CCC and SuperDuper do go down to block level but only at the partition, not the disk. Partition information is kept in the first hidden header volume, which is left untouched.
So…cloning the drive from the APM partitioned disk will NOT overwrite the GUID partition on the target drive, then correct?

Just confirming. Thanks for the help!
 
Most cloning with Carbon Copy Cloner is done on the file level. It does not matter what partition scheme it is and it don't really care about the file system type either.
 
I did use Monolingual. And I do expect some things to break. However, most of the things I expect to break are being replaced with newer versions.

Of the rest of it, it will be a case by case basis of what goes and what stays.

The drive I am cloning right now is going to go into the new A1013 when it gets here on Thursday, so none of it's info will be lost. It will continue on as if I never replaced the PB.

The MBP is going forward and will probably take a slightly different tack. Right now, I have a general plan for both and as I hit the bumps in the road with the MBP I'll make decisions then as to which Mac get's which task.
 
I did use Monolingual. And I do expect some things to break. However, most of the things I expect to break are being replaced with newer versions.

Of the rest of it, it will be a case by case basis of what goes and what stays.

Just a thought. Why not do a clean installation into your MBP and use Migration Assistant to copy across your apps and settings from your Powerbook? It would probably be a little quicker and less likely to break things.
 
Just a thought. Why not do a clean installation into your MBP and use Migration Assistant to copy across your apps and settings from your Powerbook?
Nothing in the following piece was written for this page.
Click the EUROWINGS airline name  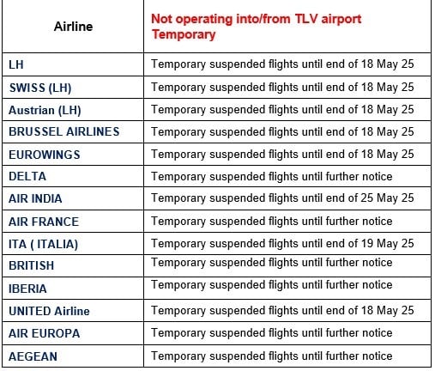45,155
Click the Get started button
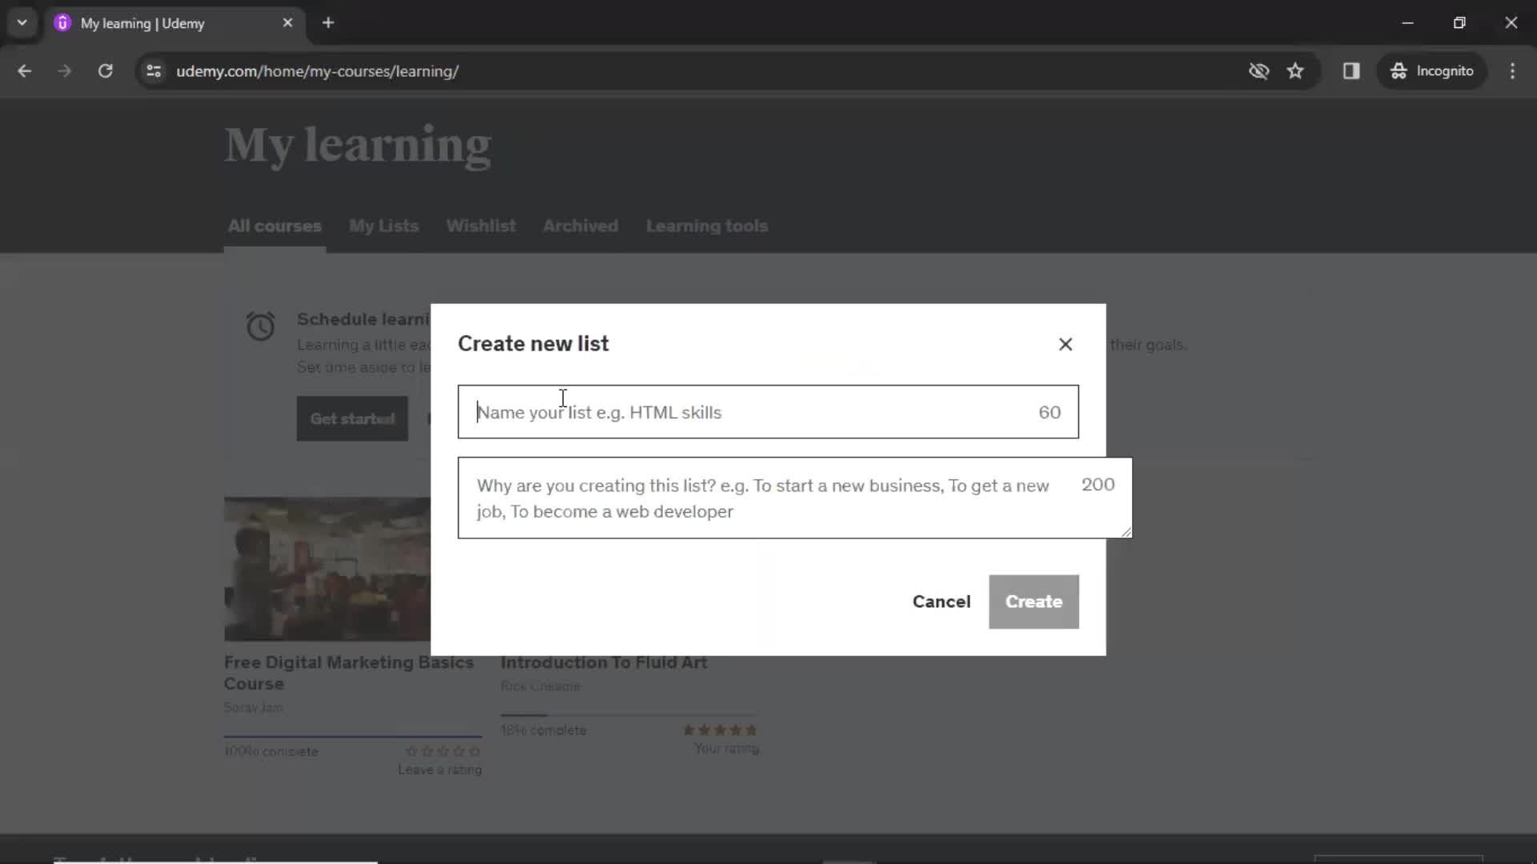 pos(352,418)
It would probably be a little quicker and less likely to break things.
That actually was a serious thought, but I decided against it for a few reasons.

Mainly though, I have too much customization invested over the years to actually remember everything I have done.
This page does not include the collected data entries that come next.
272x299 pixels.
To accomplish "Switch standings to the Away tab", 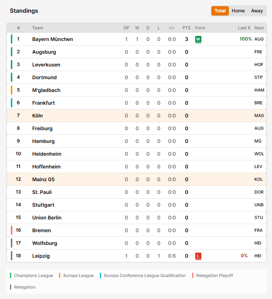I will coord(257,11).
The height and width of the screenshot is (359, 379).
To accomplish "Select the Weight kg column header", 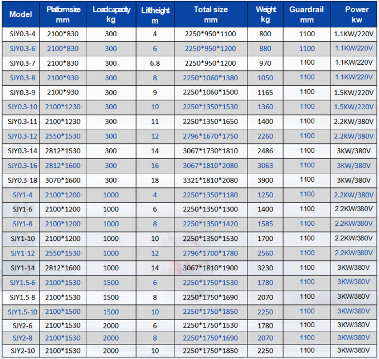I will click(x=265, y=14).
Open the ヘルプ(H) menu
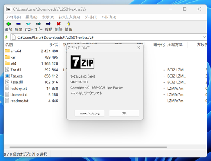Viewport: 211px width, 161px height. 109,17
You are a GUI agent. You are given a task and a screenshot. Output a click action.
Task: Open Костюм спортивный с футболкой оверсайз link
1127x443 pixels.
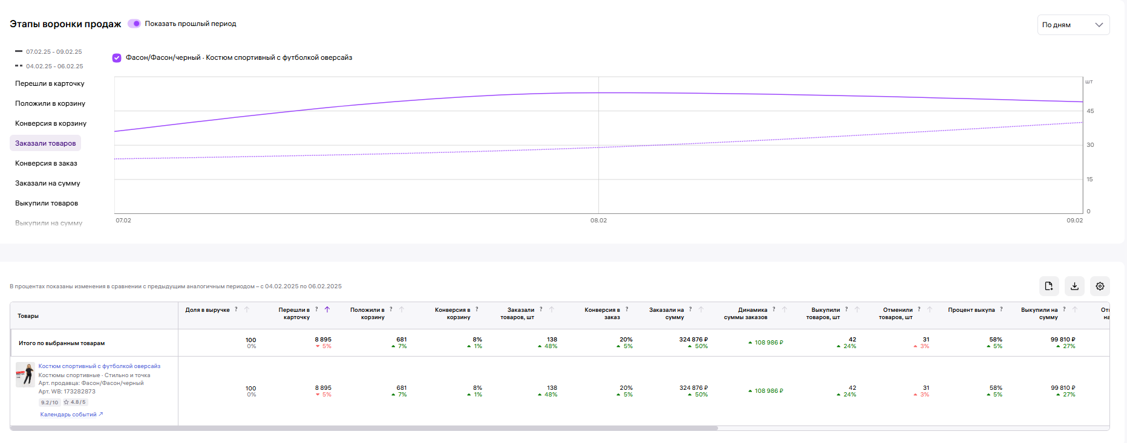[99, 366]
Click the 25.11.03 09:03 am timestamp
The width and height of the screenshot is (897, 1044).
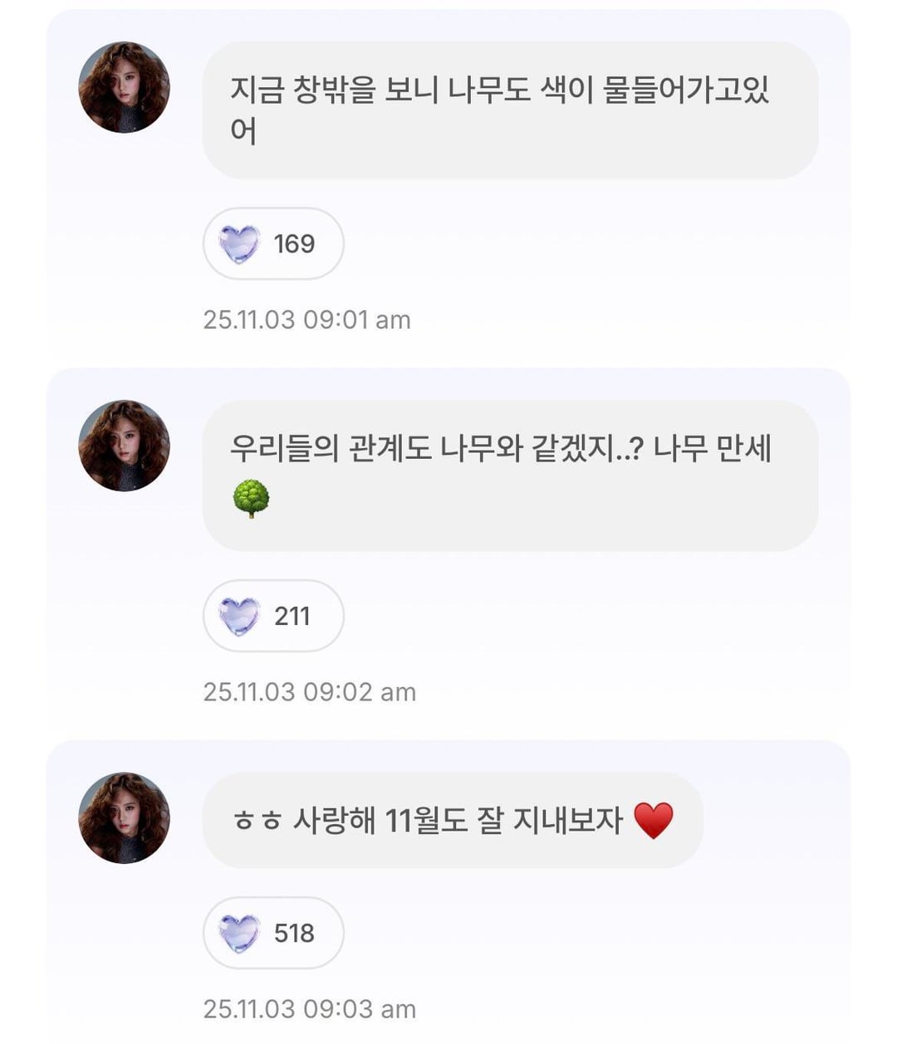point(309,1009)
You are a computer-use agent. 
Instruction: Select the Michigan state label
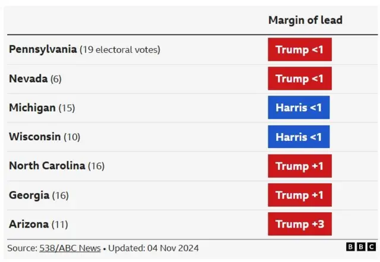pyautogui.click(x=32, y=108)
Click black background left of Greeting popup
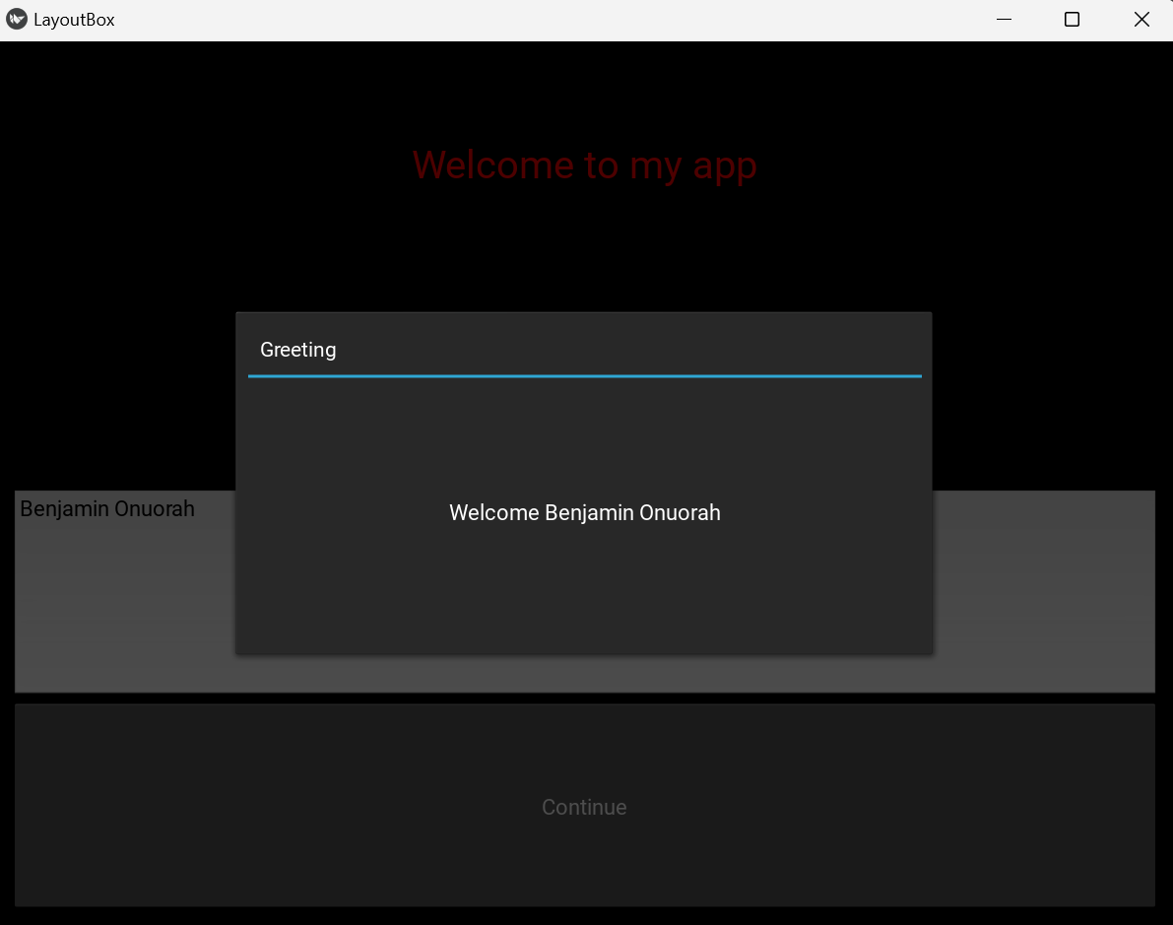The image size is (1173, 925). (118, 394)
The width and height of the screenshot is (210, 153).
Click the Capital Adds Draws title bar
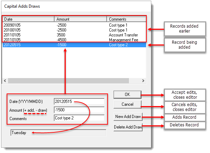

For example, I had Location X, which automatically switches my location depending on where I am. At Starbucks that will load up a Fluid app for Starbucks' login page.

I decided that I'd rather fix what breaks versus trying to remember everything I needed to update.

Finder would not load after logging in. So, I just went ahead and updated to 10.6.3. I will finish updating at work today. I'm typing this in Firefox on the MBP right now.